-------- Source data --------

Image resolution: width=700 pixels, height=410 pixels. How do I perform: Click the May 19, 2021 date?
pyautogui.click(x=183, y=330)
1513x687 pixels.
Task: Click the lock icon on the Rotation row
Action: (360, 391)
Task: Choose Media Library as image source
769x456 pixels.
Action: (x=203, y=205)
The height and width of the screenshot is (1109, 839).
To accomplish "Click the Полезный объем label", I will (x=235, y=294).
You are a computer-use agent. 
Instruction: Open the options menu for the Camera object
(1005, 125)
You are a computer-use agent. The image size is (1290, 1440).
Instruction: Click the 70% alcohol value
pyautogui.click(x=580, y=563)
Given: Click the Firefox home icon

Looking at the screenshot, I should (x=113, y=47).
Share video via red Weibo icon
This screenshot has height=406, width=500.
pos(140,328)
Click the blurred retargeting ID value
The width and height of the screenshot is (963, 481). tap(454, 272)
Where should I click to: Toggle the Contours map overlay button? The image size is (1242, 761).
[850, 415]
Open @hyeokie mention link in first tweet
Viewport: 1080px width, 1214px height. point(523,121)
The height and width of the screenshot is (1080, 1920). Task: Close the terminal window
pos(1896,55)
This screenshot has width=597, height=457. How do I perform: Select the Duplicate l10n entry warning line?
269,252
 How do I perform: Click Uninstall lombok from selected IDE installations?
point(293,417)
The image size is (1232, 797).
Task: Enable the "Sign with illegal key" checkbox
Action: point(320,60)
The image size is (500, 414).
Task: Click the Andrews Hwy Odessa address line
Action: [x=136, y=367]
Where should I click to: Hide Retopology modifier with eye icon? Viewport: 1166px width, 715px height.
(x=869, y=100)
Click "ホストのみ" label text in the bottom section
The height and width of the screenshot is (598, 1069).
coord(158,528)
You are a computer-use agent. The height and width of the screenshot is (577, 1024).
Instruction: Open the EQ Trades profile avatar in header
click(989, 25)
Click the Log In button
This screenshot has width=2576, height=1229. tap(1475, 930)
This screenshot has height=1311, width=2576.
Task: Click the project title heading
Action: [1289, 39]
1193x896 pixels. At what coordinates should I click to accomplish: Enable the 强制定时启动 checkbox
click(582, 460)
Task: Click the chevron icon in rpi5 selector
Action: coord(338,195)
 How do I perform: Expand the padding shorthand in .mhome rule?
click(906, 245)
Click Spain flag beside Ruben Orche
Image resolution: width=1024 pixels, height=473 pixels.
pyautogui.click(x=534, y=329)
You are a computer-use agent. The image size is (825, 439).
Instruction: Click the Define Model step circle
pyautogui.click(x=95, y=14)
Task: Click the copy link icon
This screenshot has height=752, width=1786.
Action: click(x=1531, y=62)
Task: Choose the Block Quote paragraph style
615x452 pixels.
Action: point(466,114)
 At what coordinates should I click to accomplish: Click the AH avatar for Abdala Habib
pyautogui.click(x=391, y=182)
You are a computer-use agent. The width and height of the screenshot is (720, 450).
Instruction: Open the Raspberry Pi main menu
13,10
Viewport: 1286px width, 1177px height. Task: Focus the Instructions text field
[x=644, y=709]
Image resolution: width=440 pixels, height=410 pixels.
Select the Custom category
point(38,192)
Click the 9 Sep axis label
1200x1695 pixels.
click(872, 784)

--------

_Task item_:
Copy the whole listing once more, exactly.

_Solution for this exercise_:
Image resolution: width=700 pixels, height=410 pixels. How do I perform: Click the May 19, 2021 date?
pyautogui.click(x=183, y=330)
1513x687 pixels.
Task: Click the lock icon on the Rotation row
Action: (360, 391)
Task: Choose Media Library as image source
769x456 pixels.
Action: (x=203, y=205)
The height and width of the screenshot is (1109, 839).
To accomplish "Click the Полезный объем label", I will (x=235, y=294).
You are a computer-use agent. 
Instruction: Open the options menu for the Camera object
(1005, 125)
You are a computer-use agent. The image size is (1290, 1440).
Instruction: Click the 70% alcohol value
pyautogui.click(x=580, y=563)
Given: Click the Firefox home icon

Looking at the screenshot, I should (x=113, y=47).
Share video via red Weibo icon
This screenshot has height=406, width=500.
pos(140,328)
Click the blurred retargeting ID value
The width and height of the screenshot is (963, 481). tap(454, 272)
Where should I click to: Toggle the Contours map overlay button? The image size is (1242, 761).
[850, 415]
Open @hyeokie mention link in first tweet
Viewport: 1080px width, 1214px height. point(523,121)
The height and width of the screenshot is (1080, 1920). Task: Close the terminal window
pos(1896,55)
This screenshot has width=597, height=457. How do I perform: Select the Duplicate l10n entry warning line?
269,252
 How do I perform: Click Uninstall lombok from selected IDE installations?
point(293,417)
The image size is (1232, 797).
Task: Enable the "Sign with illegal key" checkbox
Action: point(320,60)
The image size is (500, 414).
Task: Click the Andrews Hwy Odessa address line
Action: [x=136, y=367]
Where should I click to: Hide Retopology modifier with eye icon? Viewport: 1166px width, 715px height.
(x=869, y=100)
Click "ホストのみ" label text in the bottom section
The height and width of the screenshot is (598, 1069).
coord(158,528)
You are a computer-use agent. The height and width of the screenshot is (577, 1024).
Instruction: Open the EQ Trades profile avatar in header
click(989, 25)
Click the Log In button
This screenshot has width=2576, height=1229. tap(1475, 930)
This screenshot has height=1311, width=2576.
Task: Click the project title heading
Action: [1289, 39]
1193x896 pixels. At what coordinates should I click to accomplish: Enable the 强制定时启动 checkbox
click(582, 460)
Task: Click the chevron icon in rpi5 selector
Action: coord(338,195)
 How do I perform: Expand the padding shorthand in .mhome rule?
click(906, 245)
Click Spain flag beside Ruben Orche
Image resolution: width=1024 pixels, height=473 pixels.
pyautogui.click(x=534, y=329)
You are a computer-use agent. The image size is (825, 439).
Instruction: Click the Define Model step circle
pyautogui.click(x=95, y=14)
Task: Click the copy link icon
This screenshot has height=752, width=1786.
Action: click(x=1531, y=62)
Task: Choose the Block Quote paragraph style
615x452 pixels.
Action: point(466,114)
 At what coordinates should I click to accomplish: Click the AH avatar for Abdala Habib
pyautogui.click(x=391, y=182)
You are a computer-use agent. The width and height of the screenshot is (720, 450).
Instruction: Open the Raspberry Pi main menu
13,10
Viewport: 1286px width, 1177px height. Task: Focus the Instructions text field
[x=644, y=709]
Image resolution: width=440 pixels, height=410 pixels.
Select the Custom category
point(38,192)
Click the 9 Sep axis label
1200x1695 pixels.
click(872, 784)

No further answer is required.